カチャカチャとベルトを外す音、ポテチの袋を破る音、しゃりしゃりポテチをかみ砕く音。もう、そこにいるのが文乃だってことに疑いはなかった。聞いたことのない文乃の声。いらいらした命令口調。ドアにギリギリまで近づいて、迷った。踵を返してこの場を立ち去りたい衝動に駆られた。わたしは今、ずっと知らなかった文乃の姿を見ようとしている。そしてそれは文乃がおそらく誰にも、もちろんわたしにも見せたくない姿だ。

 勇気を振り絞って部屋の中を覗き込んだ。

 スプリングがはみ出したベッドの端に文乃が腰かけて、ポテチを頬張っていた。すぐ傍に破れたビニール袋とコーラのペットボトル。白いものが床にはいつくばっていた。

河野くんの裸だった。

 ずんぐりむっくりした河野くんの体ははんぺんみたいに真っ白で、やわらかそうだった。背中はなめらかなのにすねには黒くて太い毛がいっぱい生えていて、男の子の裸なんだって嫌でも思い知らされてしまう。四つん這いになった河野くんは床に顔をくっついている。床と河野くんの顔の間に赤く動くものが見える。

 何をしているのかわかって、めまいがした。想像以上の衝撃で体中の血がてんでんばらばらの方向に流れ出す。文乃がにやりと唇を曲げる。

 その顔は周防さんによく似ていた。

「そっ、部屋じゅう隅々までちゃんとやってよいつも通り。終わったら壁だから」
「文乃っ!!」

 はじかれたように文乃がこっちを見た。河野くんが飛び上がって体を起こし、わたしを見るなり耳まで赤くして床に散らばった服をかき集める。あう、あううー、と意味をなさない言葉が血の気が引いた唇からこぼれ落ちる。うるさいと文乃が河野くんを一喝する。改めてわたしを見た文乃は、悔しいような怒ったような顔をしていた。そんな文乃の表情に真っ赤な感情が突き上げてくる。
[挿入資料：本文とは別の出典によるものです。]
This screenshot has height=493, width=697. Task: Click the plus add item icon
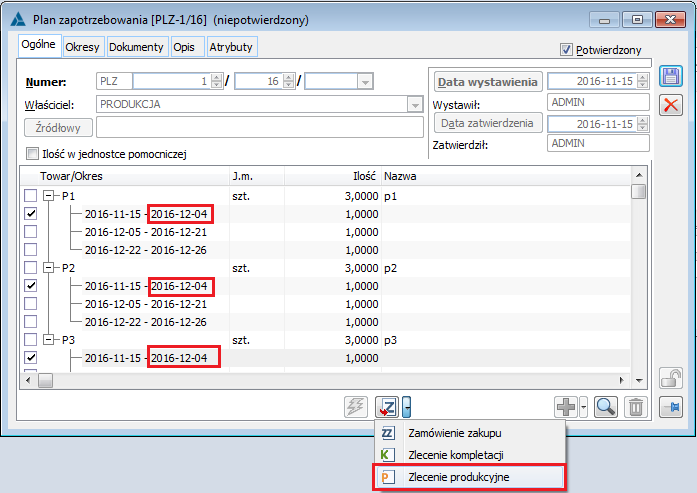(x=565, y=407)
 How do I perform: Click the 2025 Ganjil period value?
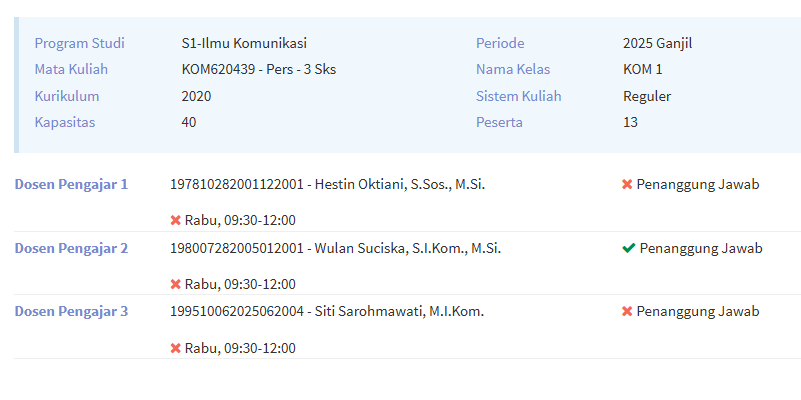point(657,43)
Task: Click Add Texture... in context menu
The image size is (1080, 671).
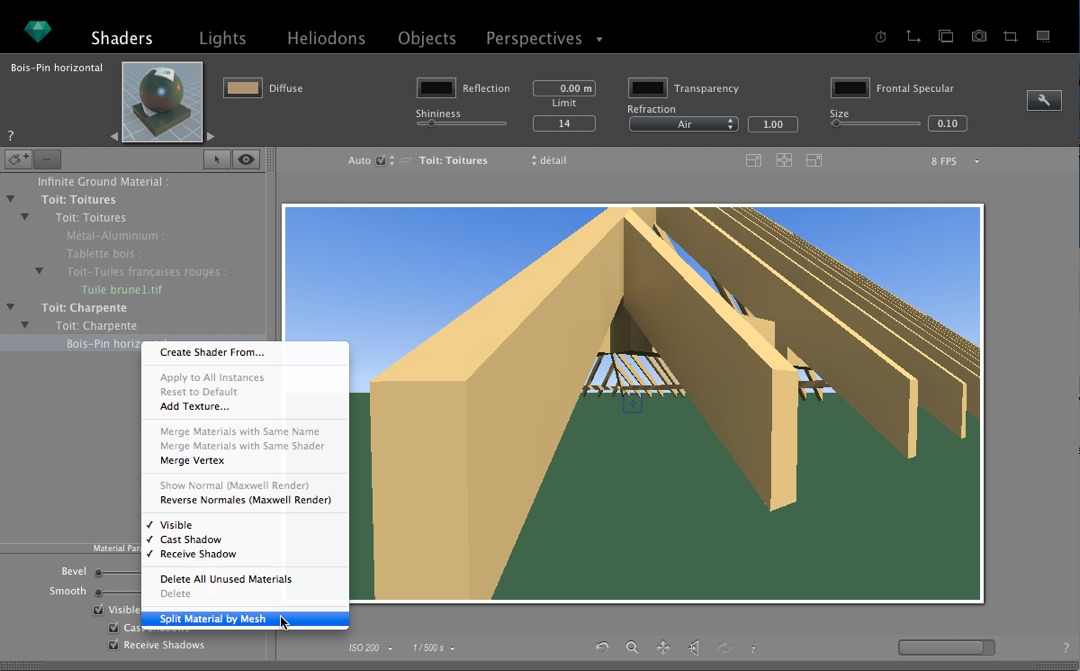Action: [194, 407]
 仁王立ちで部屋に突入したわたしの両手がわなわなしていた。

「文乃最悪だよ最低だよ、何やってんの何考えてんの、裸にさせて床舐めさせるとか文乃だってやられたことないじゃん!! 自分がされたことよりずっとひどいことを文乃はやってるんだよ、しかも河野くんは障がい者だし!! なんでこんなことされなきゃいけないのかこの人はわかんないんだよ!? いじめられる辛さは文乃が一番よくわかってるのに、ひど過ぎる」

「ひどいのはあんたじゃん!!」

 文乃の強い声に、刺すような目に、びくっと肩が上下した。小さい頃に喧嘩した時だって、文乃はこんな顔はしなかった。こんな、まるでわたしを軽蔑するような。
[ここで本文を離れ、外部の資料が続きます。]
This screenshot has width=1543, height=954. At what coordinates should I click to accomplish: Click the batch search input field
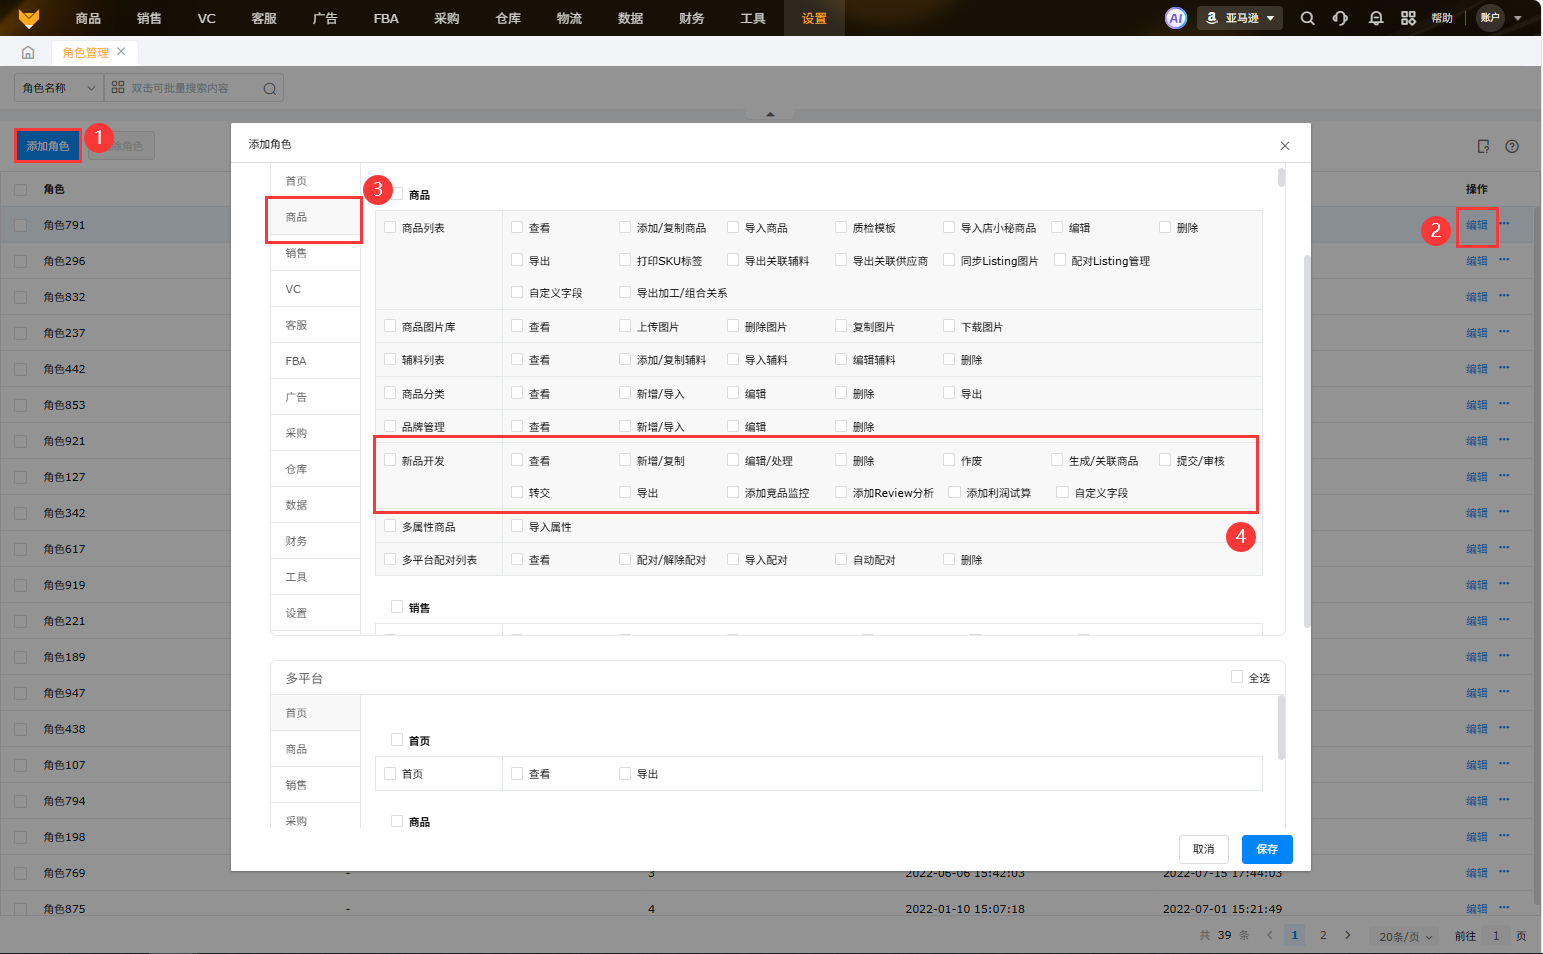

「時々話しかけてくるけどあれ、マジに何のつもり? 気でも遣ってる? いいことしてるつもり? それでわたしが喜ぶとでも思ってんの? 喜んでんのは自分じゃんさ。いじめられてるあたしを庇ってる自分が好きなんでしょ? 見て見ぬフリする人になっちゃった自分が可哀想なんでしょ? 自分が一番可愛いくせにえらそうなこと言うなよ」

 変わり果てた文乃の言葉のひとつひとつが、わたしをえぐる。

 文乃は変わった。「きえちゃんきえちゃん」とまとわりついてきたあの頃の文乃は、もうこの世のどこにもいない。ひとかけらの罪悪感もなく、強い者が弱い者をいじめることを当然のように考えている文乃は、周防さんと同じだ。

そして文乃をこんなふうに変えてしまったのは、周りの友だちに簡単に同調して文乃を疎外して、いじめから助けることもしなかった、わたしなんだ。

「……言う。絶対言う。わたし文乃がやってること、大人に言うから。お父さんにもお母さんにも先生にも、みんな」

 鋭い目を必死で睨み返しながら言った。寒くもないのに全身ががたがたしている。文乃がケッ、と笑った。